Suppose that we want to search for an item in a (discrete) ordered list or a solution to a problem within an interval.

- The two endpoints of the ordered list or the interval characterize two different states with respect to the target. (Recall that `$f\in \mathcal{C}[a,b]$` has two different signs at `$a$` and `$b$`.)

- We can also determine the state of the midpoint and update the search interval accordingly.

- Keep dividing the ordered list or interval into a half until the target item is found or reaching the tolerance level.

---

# Searching for `$R_c$` in the Final Project

We will write a function `findRc()` in the [final project](https://zhangyk8.github.io/teaching/file_stat302/Lectures/Final_Project.pdf) to search for `$R_c$`, which is the smallest possible radius such that a given ad hoc network is connected.

1. Denote the endpoints of the interval returned from `findRange()` (i.e., a helper function in the [final project](https://zhangyk8.github.io/teaching/file_stat302/Lectures/Final_Project.pdf)) by `$\bar{R}_{\min}$` and `$\bar{R}_{\max}$`, respectively.
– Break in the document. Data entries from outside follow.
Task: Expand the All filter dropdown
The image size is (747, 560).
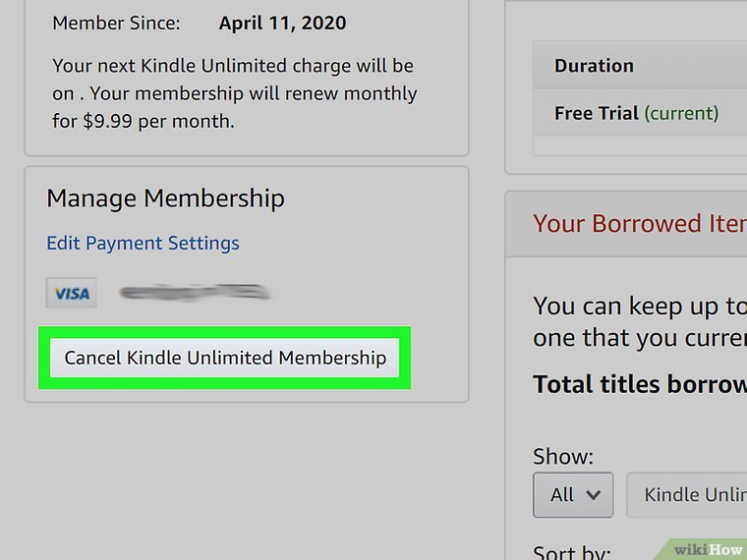Action: tap(573, 495)
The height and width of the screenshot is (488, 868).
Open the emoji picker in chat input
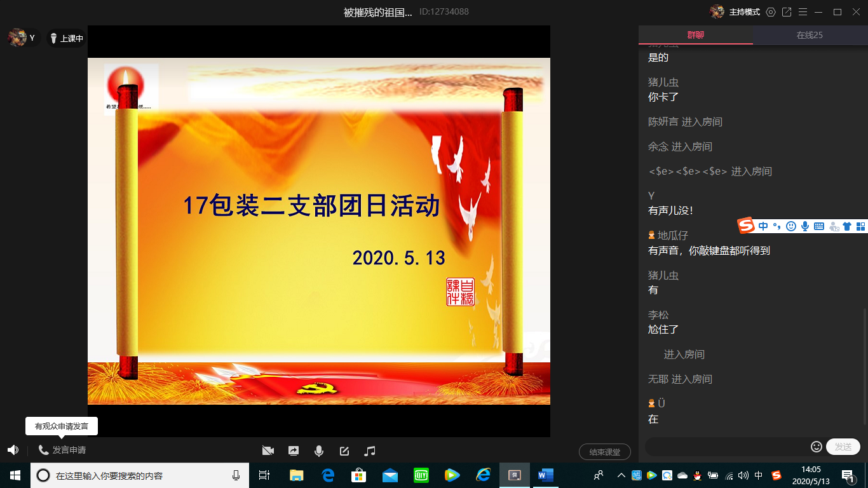click(x=817, y=447)
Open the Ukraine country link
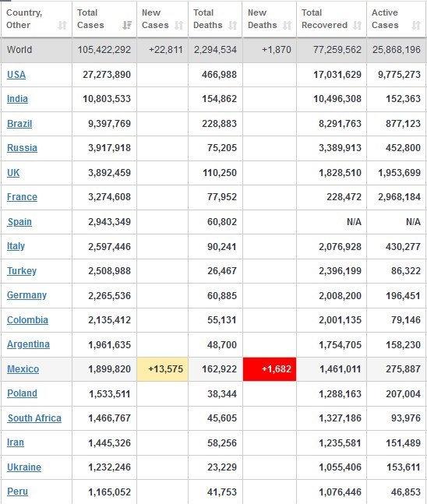The height and width of the screenshot is (504, 427). pos(24,467)
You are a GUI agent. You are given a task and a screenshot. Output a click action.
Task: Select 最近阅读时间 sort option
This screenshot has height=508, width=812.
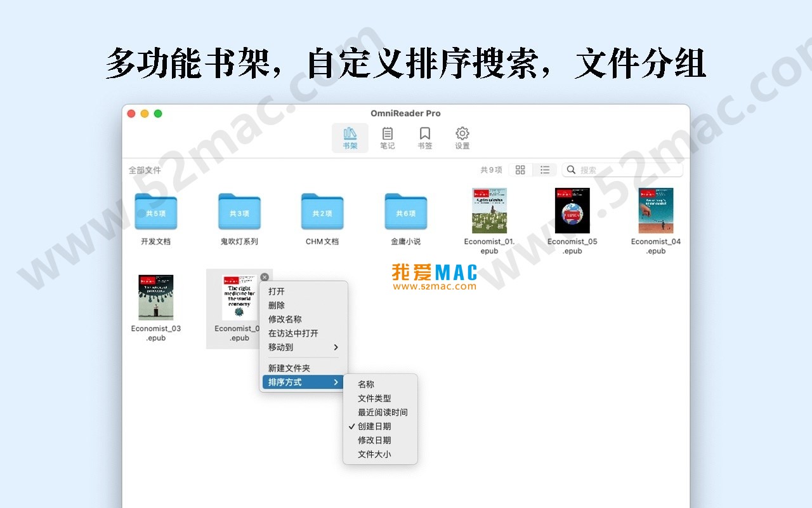click(x=383, y=412)
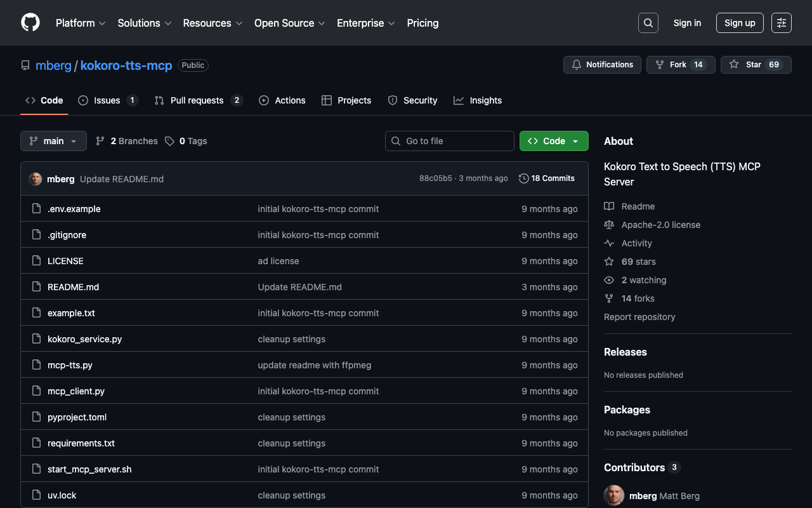Star the kokoro-tts-mcp repository
This screenshot has height=508, width=812.
click(x=755, y=65)
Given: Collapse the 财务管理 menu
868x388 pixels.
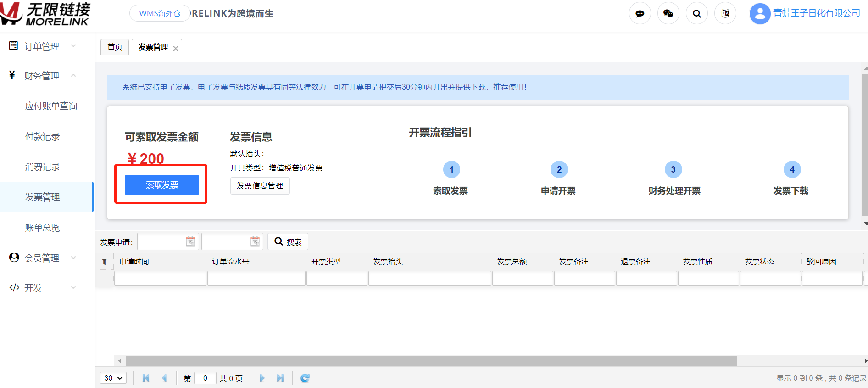Looking at the screenshot, I should 42,76.
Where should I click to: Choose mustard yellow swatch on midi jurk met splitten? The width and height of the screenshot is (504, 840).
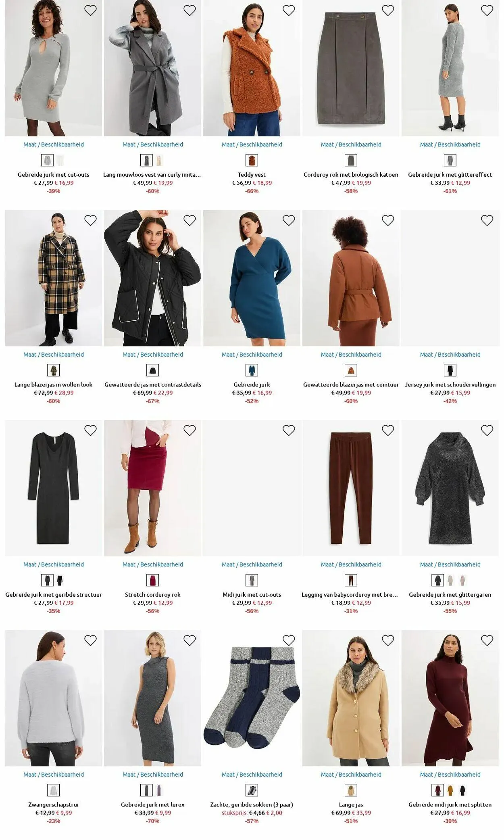click(x=450, y=790)
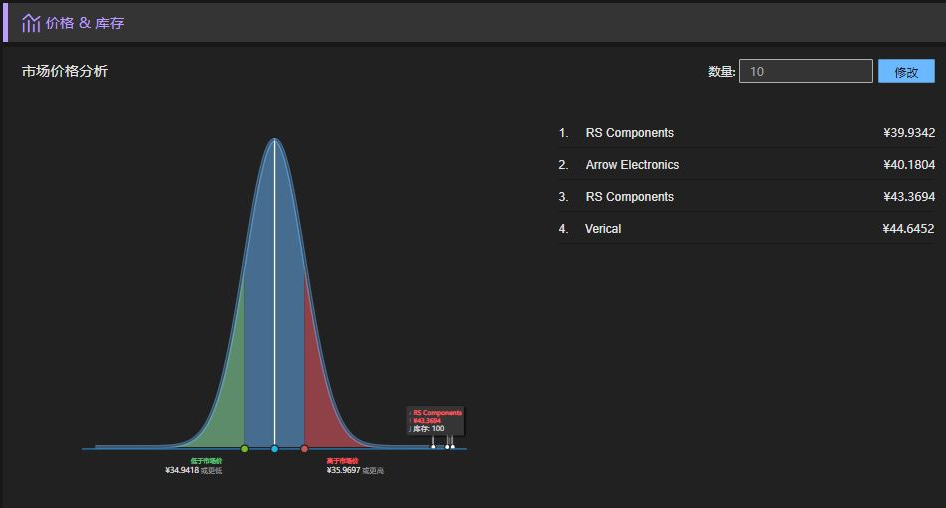
Task: Click the 修改 button
Action: coord(906,72)
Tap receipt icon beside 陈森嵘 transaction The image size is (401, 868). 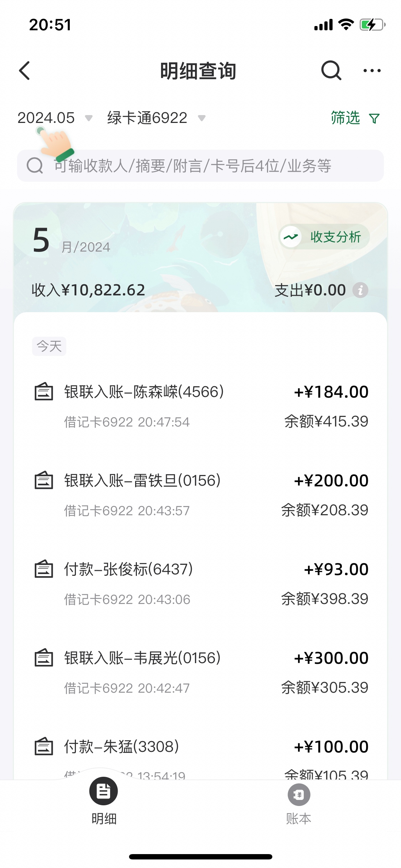click(43, 392)
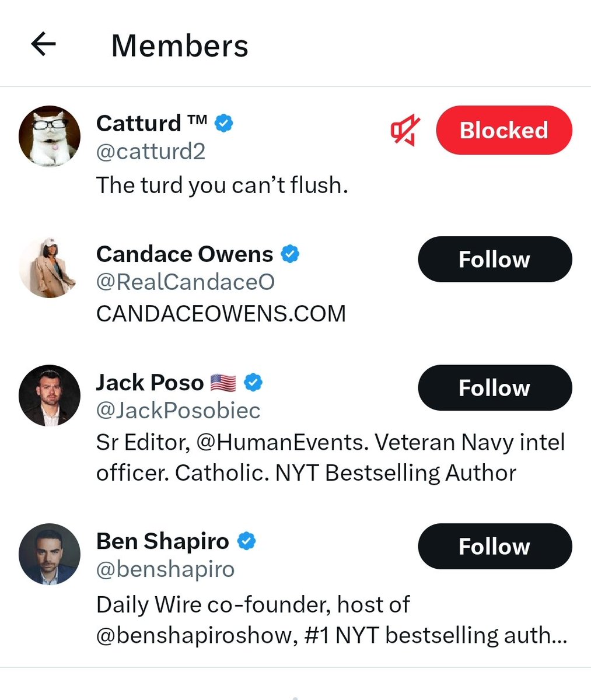The width and height of the screenshot is (591, 700).
Task: Open Catturd's cat profile picture
Action: click(50, 136)
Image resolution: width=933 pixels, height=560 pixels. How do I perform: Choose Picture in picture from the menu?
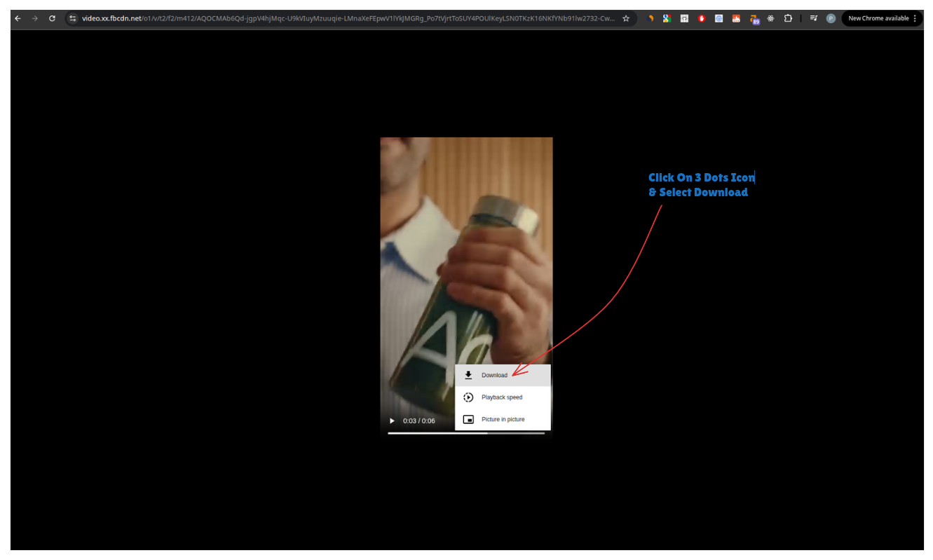coord(503,419)
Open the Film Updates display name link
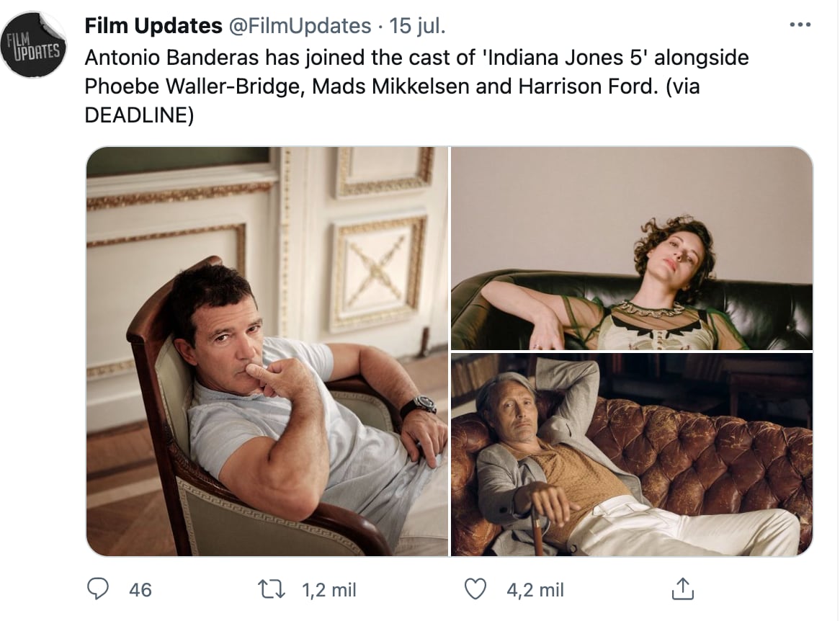 click(x=153, y=26)
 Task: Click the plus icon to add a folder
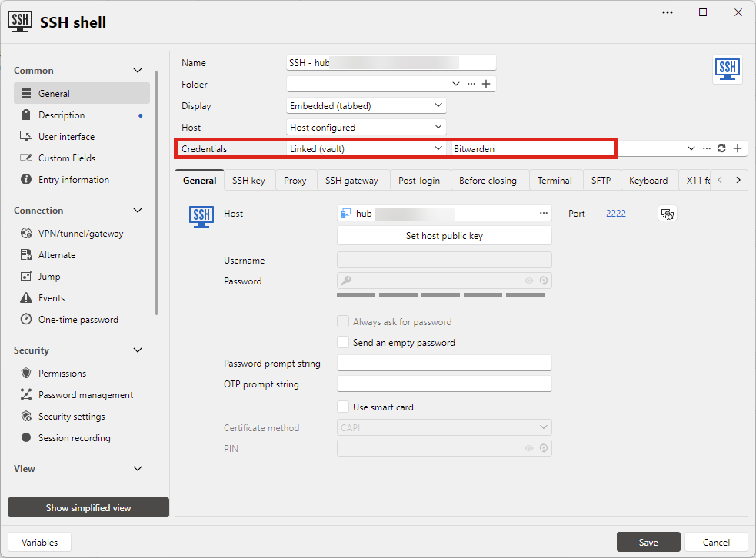[486, 84]
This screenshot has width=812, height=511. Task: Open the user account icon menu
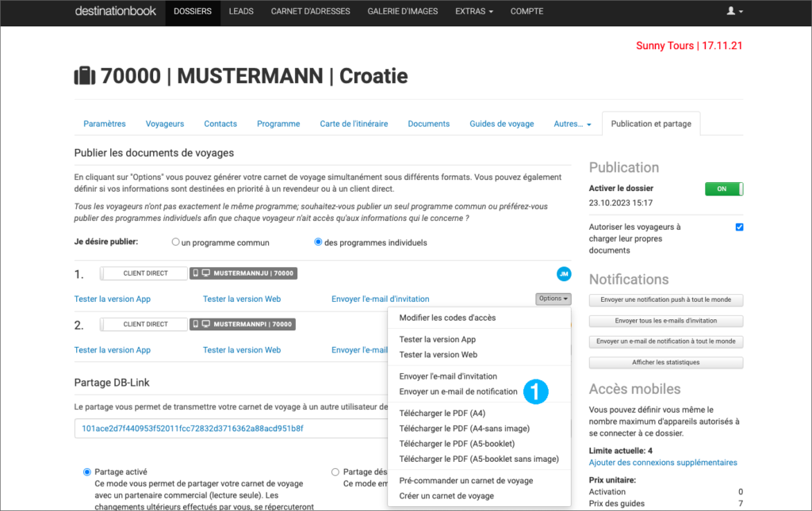click(735, 12)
2. Compute the middle point as `$\bar{R}_0=\frac{\bar{R}_{\min}+\bar{R}_{\max}}{2}$`.

3. If `$\bar{R}_0$` gives a connected network, then we assign `$\bar{R}_{\max}\gets \bar{R}_0$`. Otherwise, we assign `$\bar{R}_{\min}\gets \bar{R}_0$`.
	
4. Repeat Steps 2 and 3 until `$|\bar{R}_{\min} - \bar{R}_{\max}|$` is less than the tolerance level `tol`.

---

# Fixed Points and Root-Finding

The point `$p\in \mathbb{R}^d$` is a **fixed point** for a given function `$g$` if `$g(p) =p$`.

- Given a root-finding problem `$f(p)=0$`, we can define the function `$g$` with a fixed point at `$p$` in various ways:
`$$g(x) = x-f(x), \quad g(x)=x+3f(x), \quad \text{etc.}$$`
Both of them satisfy `$g(p)=p$`.

- Conversely, if the function `$g$` has a fixed point at `$p$`, then the function defined by 
`$$f(x)=x-g(x)$$`
has a zero at `$p$`.

---

# Fixed Points and Root-Finding

Example: Determine any fixed points of the function `$g(x)=x^2-2$`.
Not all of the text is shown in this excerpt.